Purposes, concepts, misfits, and a redesign of Git

Purposes, concepts, misfits, and a redesign of GitDe Rosso & Jackson OOPSLA ’16

It’s OOPSLA in just a few weeks time, and ‘Purposes, concepts, misfits, and a redesign of Git’ will be presented there, bringing the story we looked at yesterday  up to date. The subject matter is the same of course – looking at the extent to which Git’s conceptual model causes confusion in its interface – but the thinking framework around concepts and concept modelling has matured, and the coverage of Git’s model is more comprehensive. There is more validation too – an analysis of 2400 Stack Overflow questions relating to Git (as of July 18th 2016), and a user study with existing Git users.

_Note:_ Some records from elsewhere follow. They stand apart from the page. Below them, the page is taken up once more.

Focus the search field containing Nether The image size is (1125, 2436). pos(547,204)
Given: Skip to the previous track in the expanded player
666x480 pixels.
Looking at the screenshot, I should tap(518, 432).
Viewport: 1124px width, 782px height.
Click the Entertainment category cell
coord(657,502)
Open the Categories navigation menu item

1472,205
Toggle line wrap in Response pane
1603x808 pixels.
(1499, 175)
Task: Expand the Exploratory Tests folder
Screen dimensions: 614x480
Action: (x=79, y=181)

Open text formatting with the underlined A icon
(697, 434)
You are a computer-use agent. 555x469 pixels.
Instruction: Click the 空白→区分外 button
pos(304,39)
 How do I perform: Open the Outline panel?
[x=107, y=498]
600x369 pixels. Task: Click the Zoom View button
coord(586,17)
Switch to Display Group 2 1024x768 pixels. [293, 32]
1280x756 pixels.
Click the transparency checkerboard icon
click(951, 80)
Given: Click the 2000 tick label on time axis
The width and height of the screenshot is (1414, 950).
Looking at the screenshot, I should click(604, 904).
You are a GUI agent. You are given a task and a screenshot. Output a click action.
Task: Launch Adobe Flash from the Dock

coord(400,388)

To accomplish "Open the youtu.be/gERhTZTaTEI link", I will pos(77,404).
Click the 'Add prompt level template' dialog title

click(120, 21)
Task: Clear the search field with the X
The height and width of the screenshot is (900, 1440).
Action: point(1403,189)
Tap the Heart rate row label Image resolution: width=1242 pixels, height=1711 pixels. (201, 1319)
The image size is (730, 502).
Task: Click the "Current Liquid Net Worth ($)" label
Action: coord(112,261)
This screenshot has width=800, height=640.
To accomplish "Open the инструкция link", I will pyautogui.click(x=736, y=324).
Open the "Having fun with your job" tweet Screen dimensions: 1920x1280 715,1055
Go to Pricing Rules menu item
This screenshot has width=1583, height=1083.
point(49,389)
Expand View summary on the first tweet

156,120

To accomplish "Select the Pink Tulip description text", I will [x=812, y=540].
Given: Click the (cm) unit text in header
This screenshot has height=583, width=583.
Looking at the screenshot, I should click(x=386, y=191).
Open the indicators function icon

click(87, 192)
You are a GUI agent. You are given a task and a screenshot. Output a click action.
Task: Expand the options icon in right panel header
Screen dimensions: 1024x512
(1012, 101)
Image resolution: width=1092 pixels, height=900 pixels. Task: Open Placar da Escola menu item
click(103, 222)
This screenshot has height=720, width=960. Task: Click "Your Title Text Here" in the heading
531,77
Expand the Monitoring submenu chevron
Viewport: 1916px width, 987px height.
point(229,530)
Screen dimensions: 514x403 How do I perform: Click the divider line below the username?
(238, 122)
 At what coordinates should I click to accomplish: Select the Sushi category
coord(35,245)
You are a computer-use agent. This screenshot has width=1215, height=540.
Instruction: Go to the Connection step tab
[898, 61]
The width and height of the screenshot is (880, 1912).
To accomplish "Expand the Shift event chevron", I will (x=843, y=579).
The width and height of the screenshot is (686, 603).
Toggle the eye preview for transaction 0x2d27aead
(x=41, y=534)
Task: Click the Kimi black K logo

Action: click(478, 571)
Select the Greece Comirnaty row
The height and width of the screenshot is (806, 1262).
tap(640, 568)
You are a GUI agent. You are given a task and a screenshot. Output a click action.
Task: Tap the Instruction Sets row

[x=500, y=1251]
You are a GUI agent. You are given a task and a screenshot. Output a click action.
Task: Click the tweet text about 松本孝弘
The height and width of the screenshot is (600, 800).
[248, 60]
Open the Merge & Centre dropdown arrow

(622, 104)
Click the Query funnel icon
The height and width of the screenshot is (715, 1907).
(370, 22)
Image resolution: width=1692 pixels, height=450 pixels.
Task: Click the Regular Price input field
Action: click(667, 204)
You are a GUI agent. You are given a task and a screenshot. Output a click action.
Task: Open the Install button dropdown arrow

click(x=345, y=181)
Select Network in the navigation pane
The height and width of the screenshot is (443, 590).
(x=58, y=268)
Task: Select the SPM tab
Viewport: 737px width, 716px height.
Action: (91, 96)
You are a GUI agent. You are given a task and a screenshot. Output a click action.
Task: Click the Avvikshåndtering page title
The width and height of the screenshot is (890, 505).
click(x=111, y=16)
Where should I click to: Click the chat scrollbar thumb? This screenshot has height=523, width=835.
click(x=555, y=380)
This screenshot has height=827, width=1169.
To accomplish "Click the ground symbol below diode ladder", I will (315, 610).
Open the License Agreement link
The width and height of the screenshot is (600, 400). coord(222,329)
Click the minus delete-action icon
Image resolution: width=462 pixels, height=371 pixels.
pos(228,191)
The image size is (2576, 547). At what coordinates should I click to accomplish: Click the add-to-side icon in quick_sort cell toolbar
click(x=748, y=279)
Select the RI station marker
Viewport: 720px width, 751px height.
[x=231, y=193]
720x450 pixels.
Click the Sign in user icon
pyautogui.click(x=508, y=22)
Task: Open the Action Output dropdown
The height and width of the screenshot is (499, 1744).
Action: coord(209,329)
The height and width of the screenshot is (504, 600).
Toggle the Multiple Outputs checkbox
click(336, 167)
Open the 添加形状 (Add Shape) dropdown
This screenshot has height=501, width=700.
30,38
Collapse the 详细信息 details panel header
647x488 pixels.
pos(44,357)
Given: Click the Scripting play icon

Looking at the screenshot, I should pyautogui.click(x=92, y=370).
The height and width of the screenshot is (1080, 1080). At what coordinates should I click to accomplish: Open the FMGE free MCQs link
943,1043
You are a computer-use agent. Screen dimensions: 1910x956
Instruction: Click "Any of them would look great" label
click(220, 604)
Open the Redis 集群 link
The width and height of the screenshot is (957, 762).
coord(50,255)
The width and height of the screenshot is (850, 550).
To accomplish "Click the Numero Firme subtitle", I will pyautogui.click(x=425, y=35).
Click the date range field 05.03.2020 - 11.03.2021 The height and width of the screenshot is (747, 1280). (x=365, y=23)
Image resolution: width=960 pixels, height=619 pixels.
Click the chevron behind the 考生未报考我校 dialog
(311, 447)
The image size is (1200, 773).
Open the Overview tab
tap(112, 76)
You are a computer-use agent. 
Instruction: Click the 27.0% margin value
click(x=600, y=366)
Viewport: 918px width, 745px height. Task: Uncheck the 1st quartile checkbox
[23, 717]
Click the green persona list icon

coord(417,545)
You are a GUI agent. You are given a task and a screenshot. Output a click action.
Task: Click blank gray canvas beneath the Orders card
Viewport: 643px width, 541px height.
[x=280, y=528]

I have mixed feelings about that study. The tasks that the users were asked to do, and which are documented in Appendix A, are really quite interesting in the way they reveal some of Git’s corner cases (worth a read). But the total user study involved only 11 people, and they each interacted with the tools for one hour.  11 user tests lasting one hour each seems a very small sample indeed for a project that has been running for 3 years now. That’s enough to draw some qualitative conclusions on the version of the tool used at the time, but not enough to produce any quantitative results (‘How many test users in a usability study?‘. I think we can say at this point that the analysis of the difficulties with Git and how they tie back to concepts seems sound. Yet the question we really want answered – does a redesign based around a simpler, cleaner conceptual model produce a tool that is substantially easier to use –  remains open. We have an intuition that it does, and some early results to back that up,  but nothing of statistical significance.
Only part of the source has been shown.